*** Records for processing ***

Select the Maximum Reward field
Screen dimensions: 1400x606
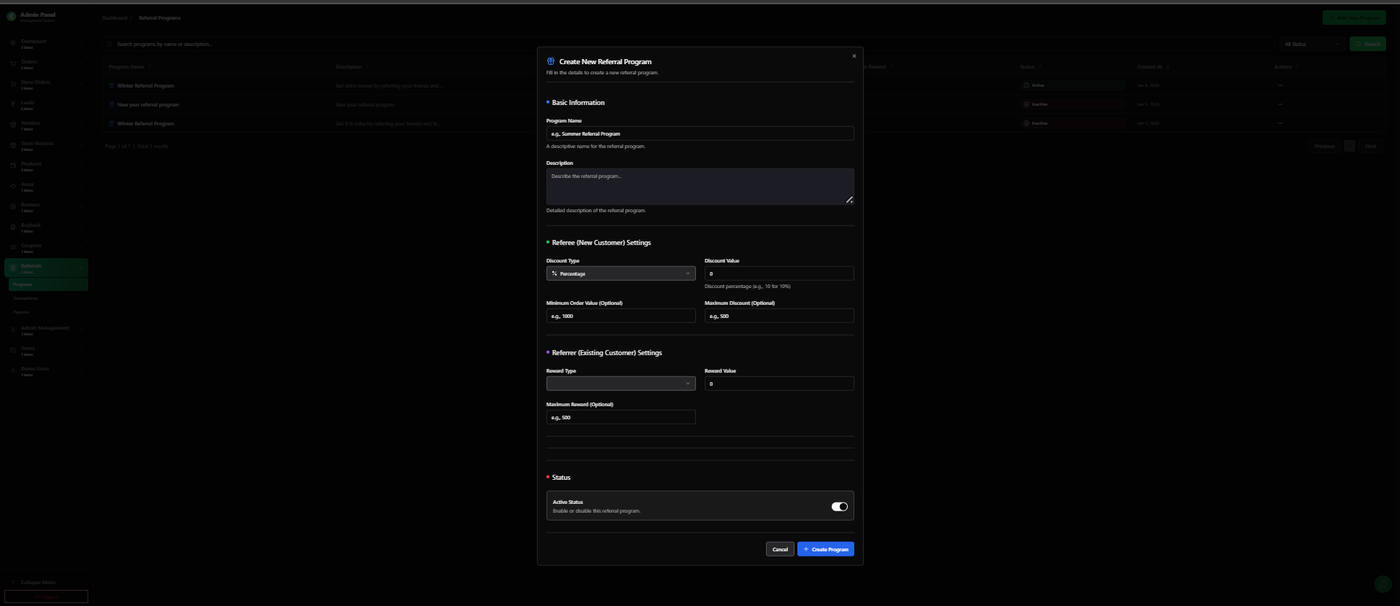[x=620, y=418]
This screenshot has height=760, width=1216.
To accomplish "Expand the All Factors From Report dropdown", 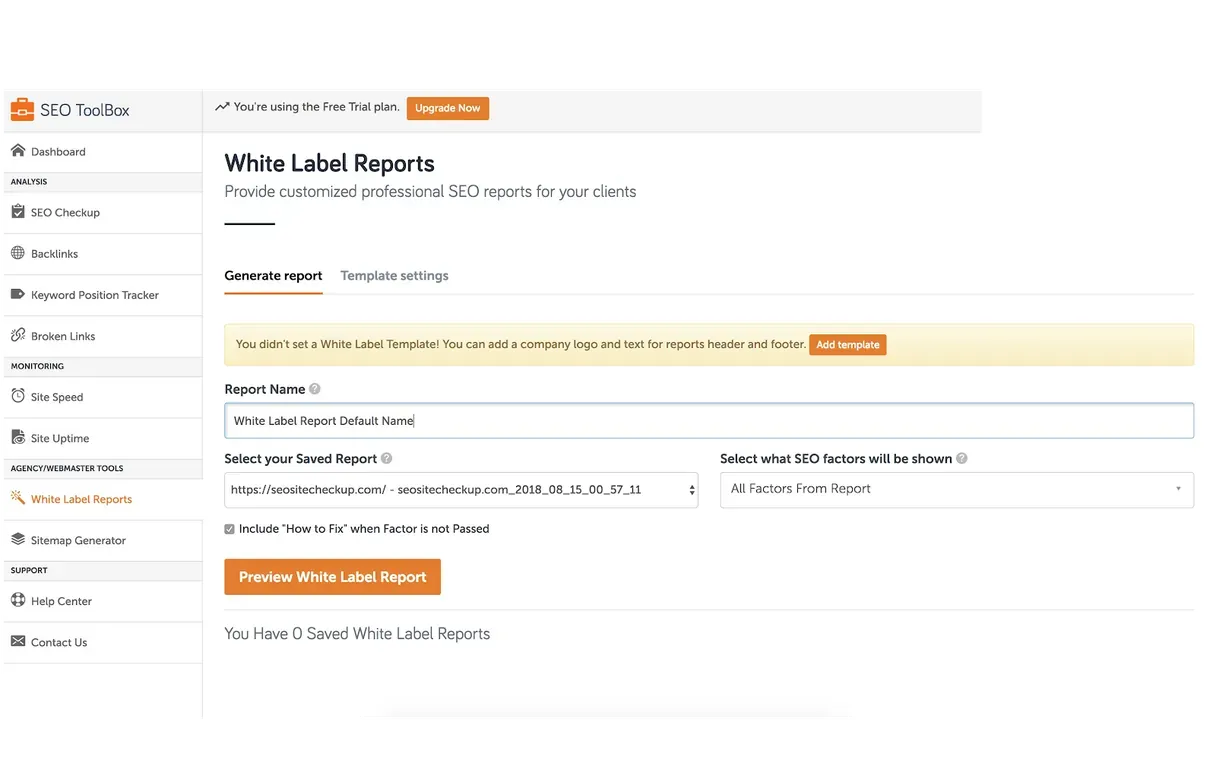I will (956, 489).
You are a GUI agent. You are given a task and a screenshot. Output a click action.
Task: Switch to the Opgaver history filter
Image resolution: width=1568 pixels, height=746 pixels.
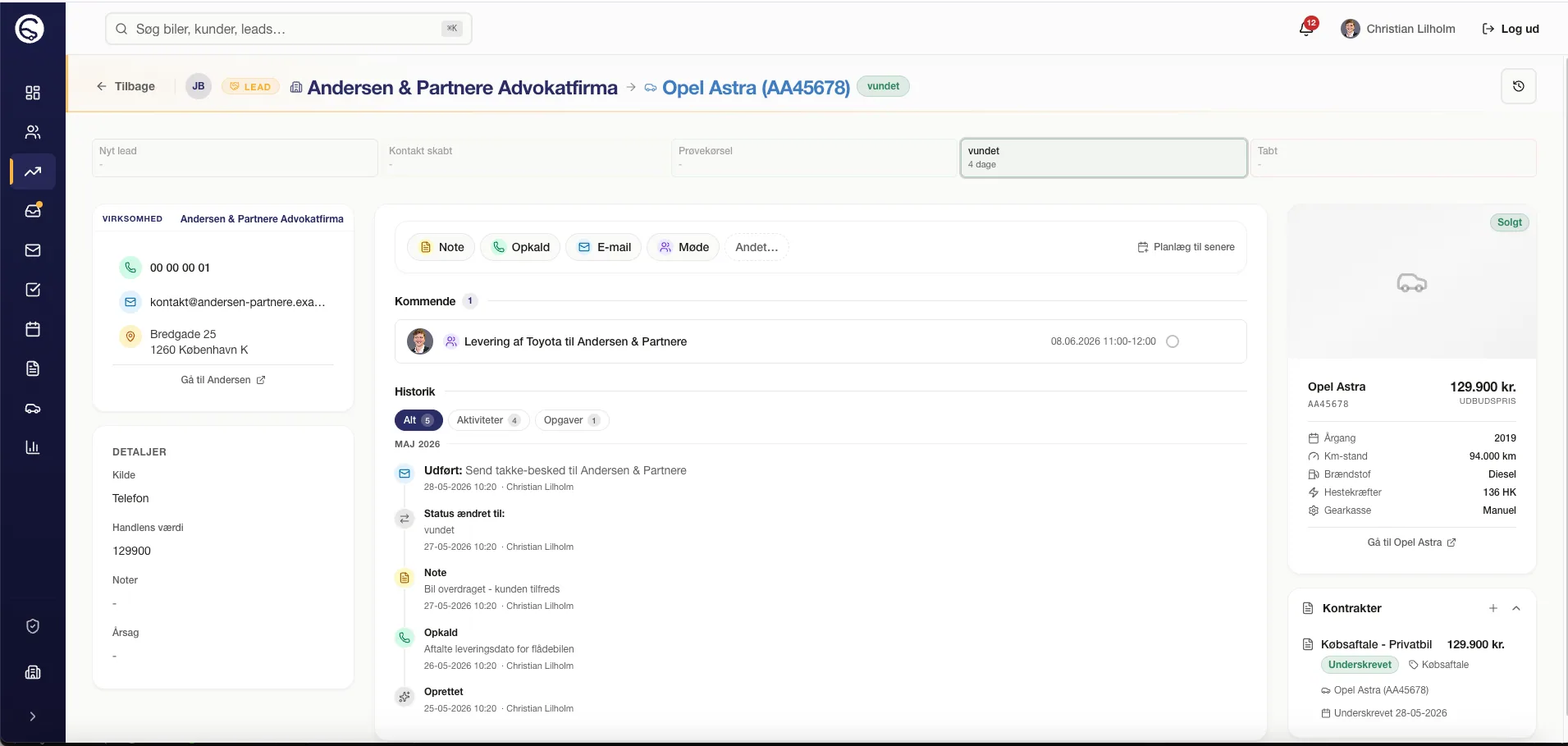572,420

***

[Aim of the task]: Copy each line of the records containing the string "screenshot".

[Your solution]:
This screenshot has height=760, width=1216.
You are a GUI agent. You are given a task and a screenshot. Output a click action.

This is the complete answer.